Aku menatap ke arah kamar mandi, dimana seorang wanita paruh baya berparas ayu sedang mengeringkan rambut hitam panjangnya yang basah. Wanita itu adalah Shinohara Akira, ibu kami yang sangat penyayang.

"Dan aku dengar dari Kolonel Suzuki bahwa kamu akan ditugaskan kurang lebih setahun....Apa itu benar?" Tanya ibu sedikit khawatir.

Aku hanya mengangguk perlahan. Belum ada 6 bulan setelah aku kembali ke Jepang, mereka kembali mengirimku ke tempat antah berantah.

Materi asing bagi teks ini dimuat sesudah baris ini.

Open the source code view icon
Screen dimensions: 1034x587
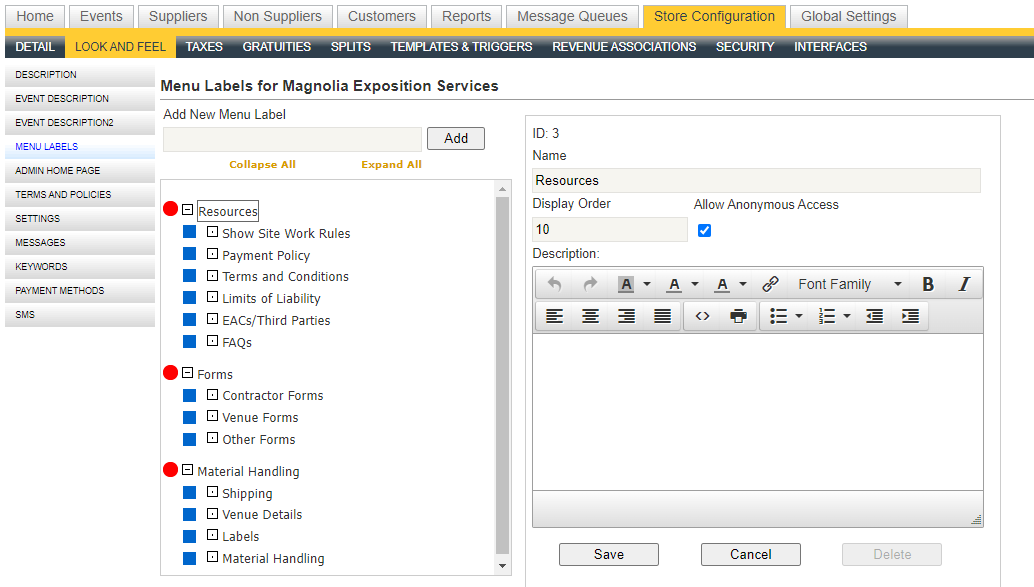pyautogui.click(x=701, y=316)
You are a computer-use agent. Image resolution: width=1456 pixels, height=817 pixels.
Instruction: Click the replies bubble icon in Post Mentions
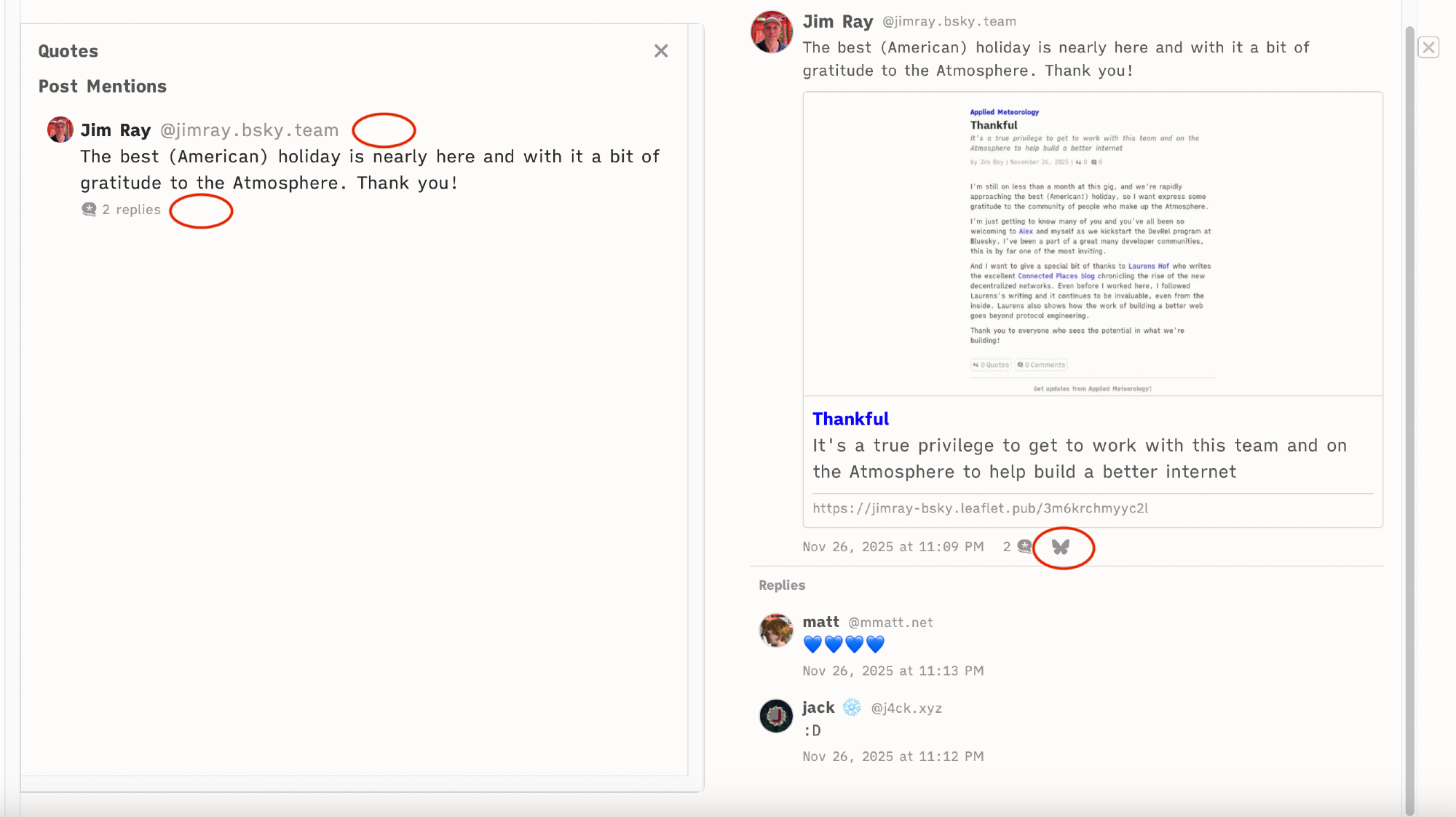89,210
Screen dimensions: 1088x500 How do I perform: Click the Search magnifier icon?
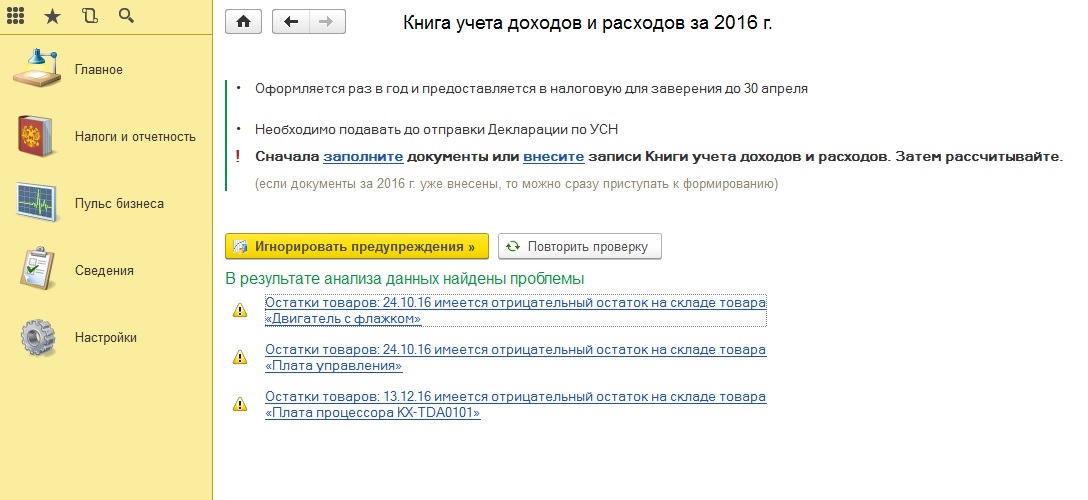pos(126,16)

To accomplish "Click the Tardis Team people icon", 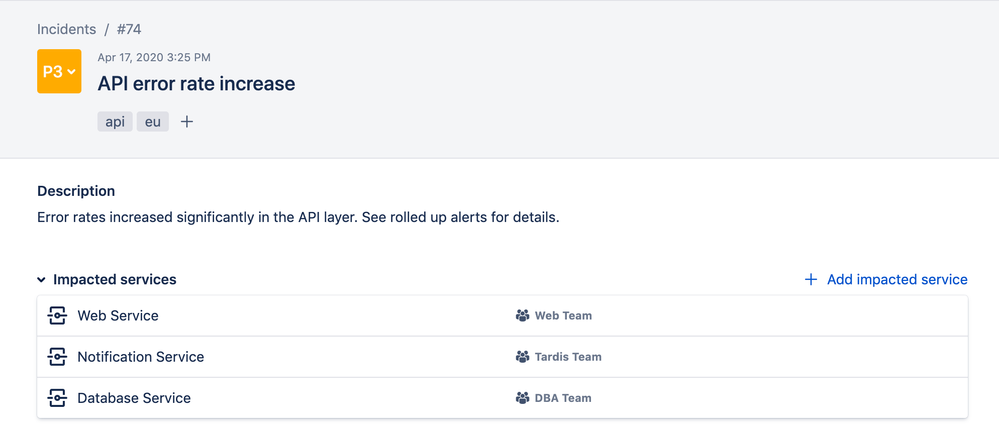I will click(522, 357).
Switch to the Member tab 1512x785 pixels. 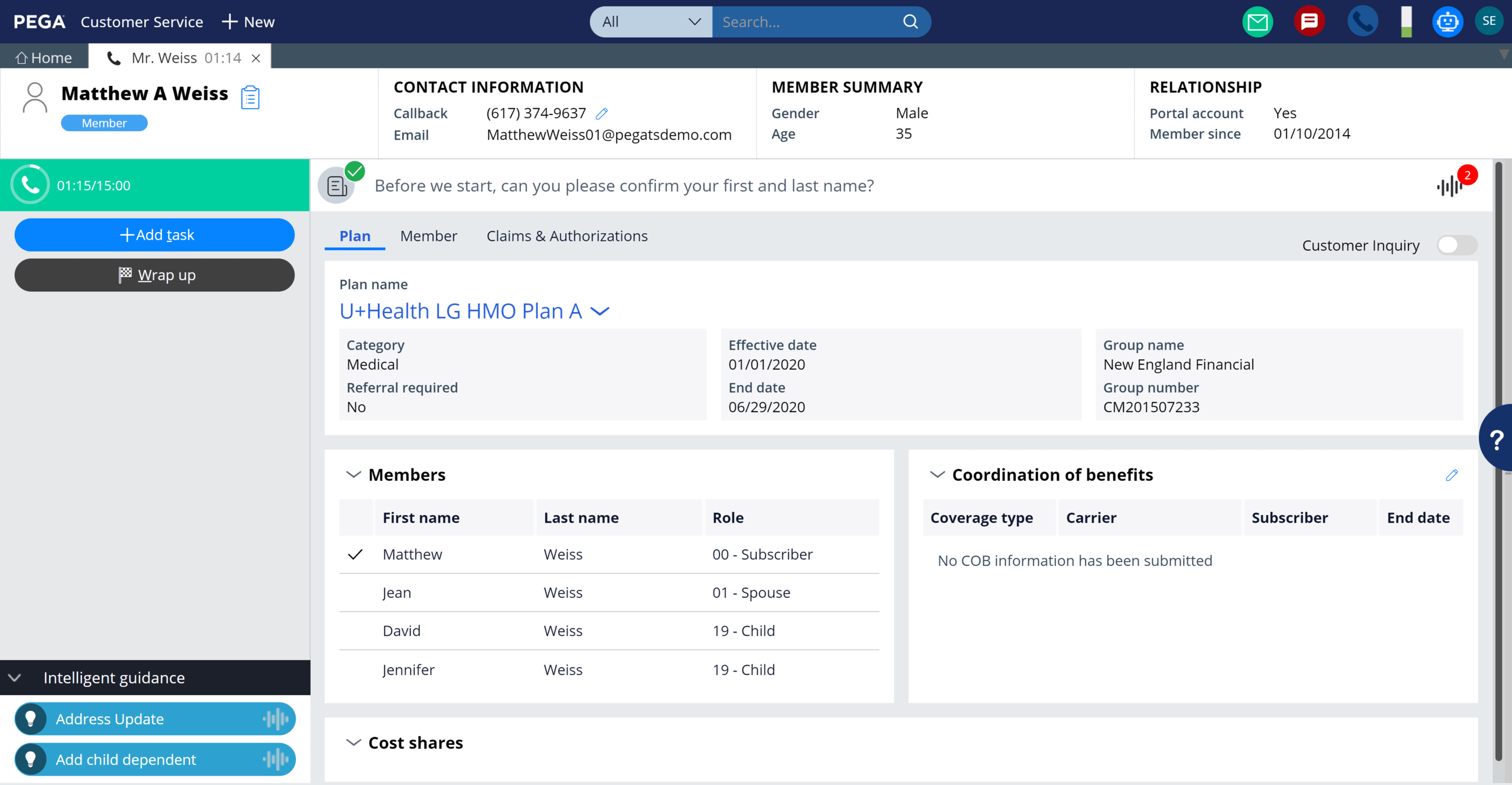click(428, 236)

Walau ibu nampak terlihat biasa saja, aku tahu benar ia ketakutan akan kemungkinan anak bungsunya pergi menyusul mendiang suaminya.

Aku sungguh tidak masalah jika aku mati di medan perang. Itu mungkin akan menghentikan suara dan bayangan mengerikan yang terus-menerus berputar di kepalaku seperti kaset rusak. Mungkin kematian akan membuatku sedikit tenang, tapi....

"Jadi Ha-kun benar-benar akan pergi...."

Bisik kakak muram. Ia menggigit bibirnya. Aksesoris telinga kelinci juga ikut menunduk sedih. Aku mendengar ia sempat terisak, menahan dirinya untuk tidak menangis.

Aku dan kakak selalu bersama semenjak kecil sehingga aku mengerti semua tentangnya. Walaupun tingkahnya sering membuat aku jengkel, aku selalu menyayangi kakak. Kakak selalu khawatir saat aku bertugas, apalagi saat ini ia mendapat pekerjaan yang berhubungan dengan misiku. Ia tahu kemana aku akan pergi.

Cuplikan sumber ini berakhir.